Task requirements: Please transcribe the listing that follows exactly; images are to be excluded.
=== Begin Enclosure ===
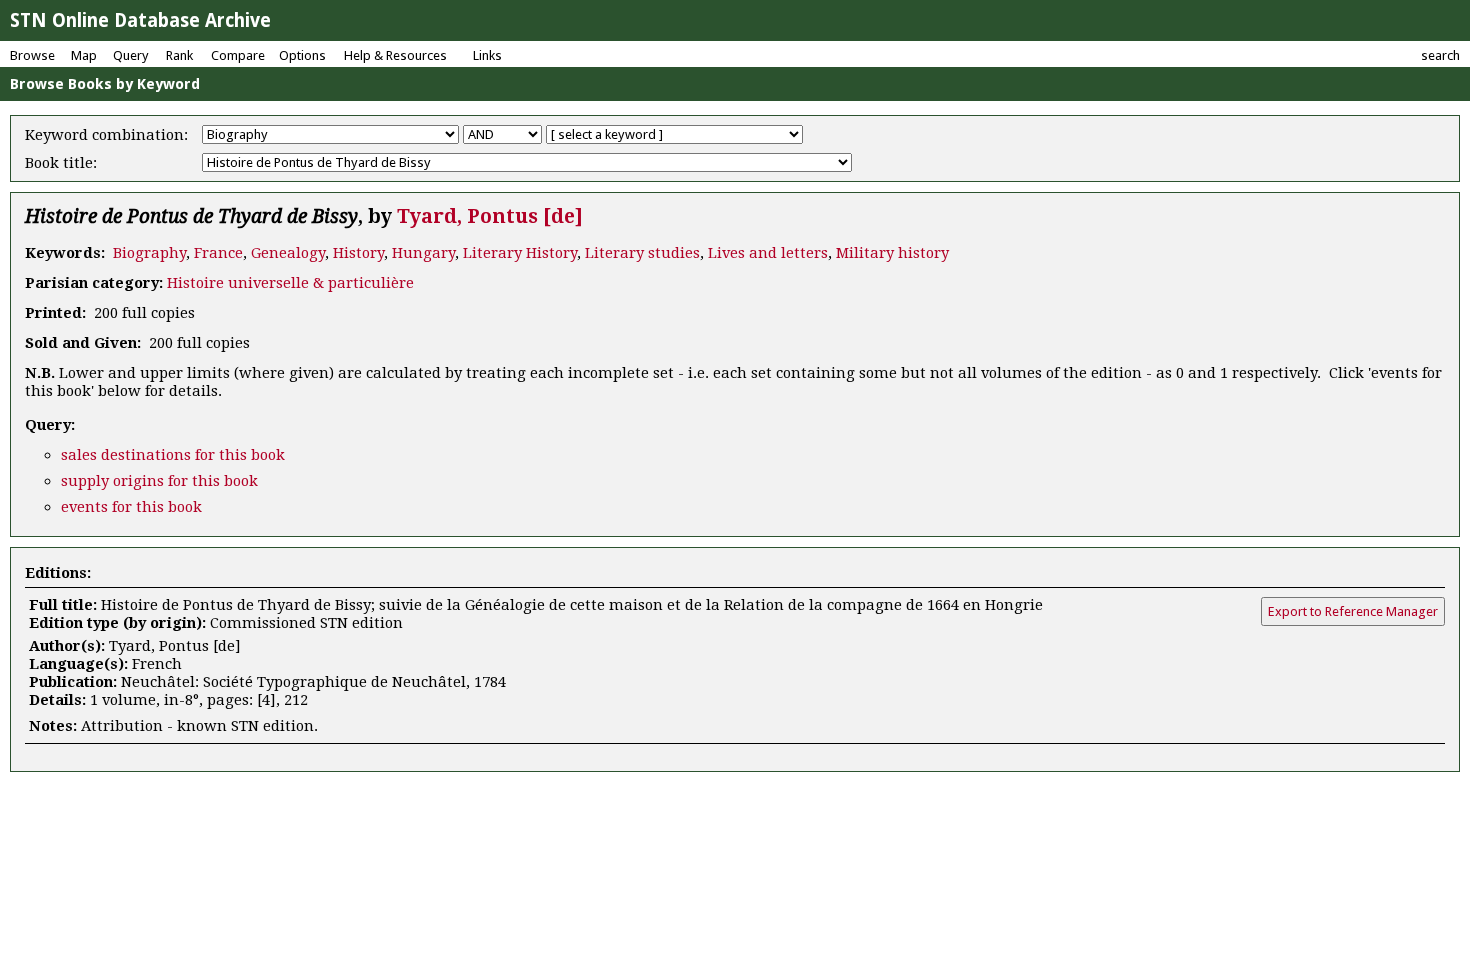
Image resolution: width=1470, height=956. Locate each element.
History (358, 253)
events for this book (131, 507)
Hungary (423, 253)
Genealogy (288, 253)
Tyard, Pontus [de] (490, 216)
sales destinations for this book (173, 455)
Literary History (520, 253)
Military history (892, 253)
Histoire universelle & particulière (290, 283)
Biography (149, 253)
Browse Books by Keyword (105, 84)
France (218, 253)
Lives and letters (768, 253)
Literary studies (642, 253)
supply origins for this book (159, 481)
=== End Enclosure ===
Result of this exercise:
Image resolution: width=1470, height=956. Locate each element.
History (358, 253)
events for this book (131, 507)
Hungary (423, 253)
Genealogy (288, 253)
Tyard, Pontus [de] (490, 216)
sales destinations for this book (173, 455)
Literary History (520, 253)
Military history (892, 253)
Histoire universelle & particulière (290, 283)
Biography (149, 253)
Browse Books by Keyword (105, 84)
France (218, 253)
Lives and letters (768, 253)
Literary studies (642, 253)
supply origins for this book (159, 481)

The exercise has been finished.